Today, HealthLandscape is releasing the Geospatial Brief, “Exploring Competition and Proximity: A Comparison of Basic Methods.” Brief #4 looks at the importance of including local context when measuring access to health care providers by comparing two common distance measurement methods with actual service area data retrieved from the UDS Mapper.
Configuring and updating the data behind the UDS Mapper is a task that requires many hours spent looking at the tool to make sure that what appears on the screen is logical and accurate. As we go through this process every update cycle, I know that Jennifer will send me her comments based on towns in Texas, Mark will send his showcasing the northern half of the Cincinnati metro, and Michael’s will focus on Kentucky. We each tend to focus on the geographic area that we are most familiar with – either where we’re from, our where we find ourselves, today.

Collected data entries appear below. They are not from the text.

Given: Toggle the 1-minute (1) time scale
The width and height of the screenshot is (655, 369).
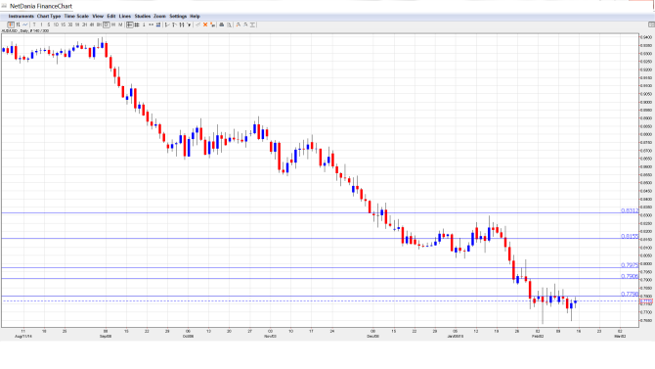Looking at the screenshot, I should [41, 24].
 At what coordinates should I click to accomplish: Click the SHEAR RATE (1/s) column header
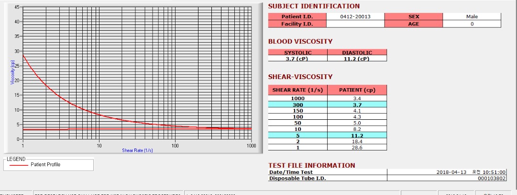pyautogui.click(x=298, y=90)
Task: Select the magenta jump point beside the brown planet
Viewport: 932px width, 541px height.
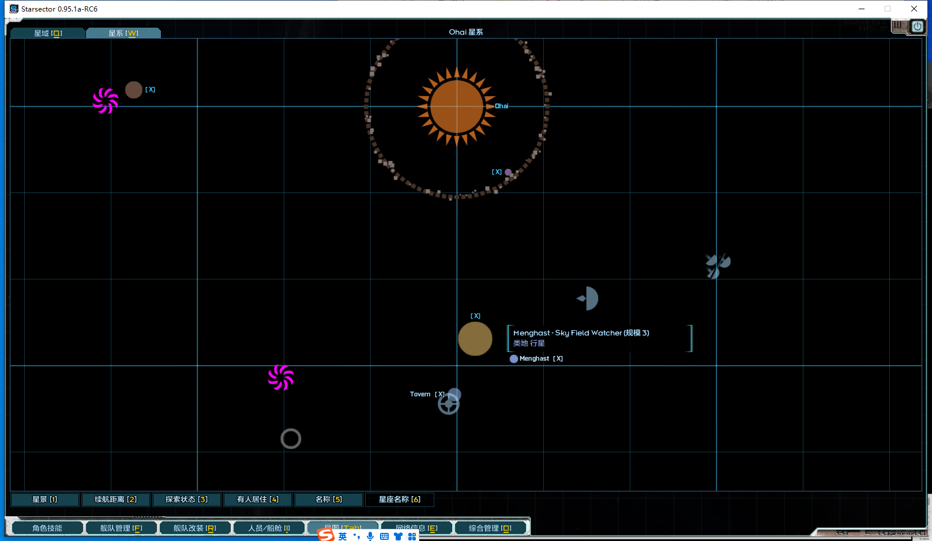Action: tap(106, 101)
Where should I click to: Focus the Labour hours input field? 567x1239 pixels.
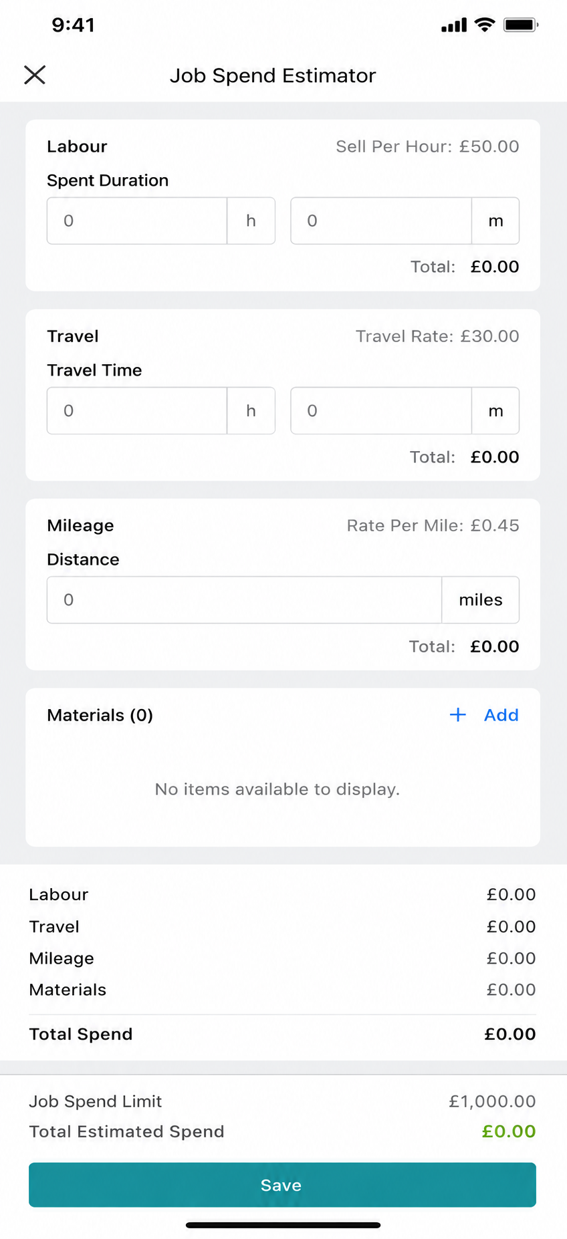[137, 221]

Last spring, I moved from Cincinnati to a small town just west of Seattle, Washington. As I explored the Grantees and Access Points in my new locale during the last UDS Mapper update, I started thinking about accessibility issues and common ways that people measure distance and proximity to places they need to go. For example, Google Maps tells me that my house is 21 miles to my favorite coffee shop in downtown Seattle. However, because we live on the western side of Puget Sound, access to the city isn’t quite as straightforward as it seems – it requires either a ride on the ferry or an 80-mile drive around the Sound – at least an hour of travel, on a good day. I wondered whether the Health Center Program grantees on the Seattle side of the water could draw in patients from my area, and vice versa.
I decided to tackle this issue in a Geospatial Brief – comparing two common ways to measure access to facilities (Euclidean Distance and Network Distance) to the actual service area footprint of Peninsula County Health Services, the Health Center Program grantee in my county. The Brief illustrates the importance of incorporating real local knowledge into research design and methodology and serves as the starting point for additional research into defining areas of competition and proximity.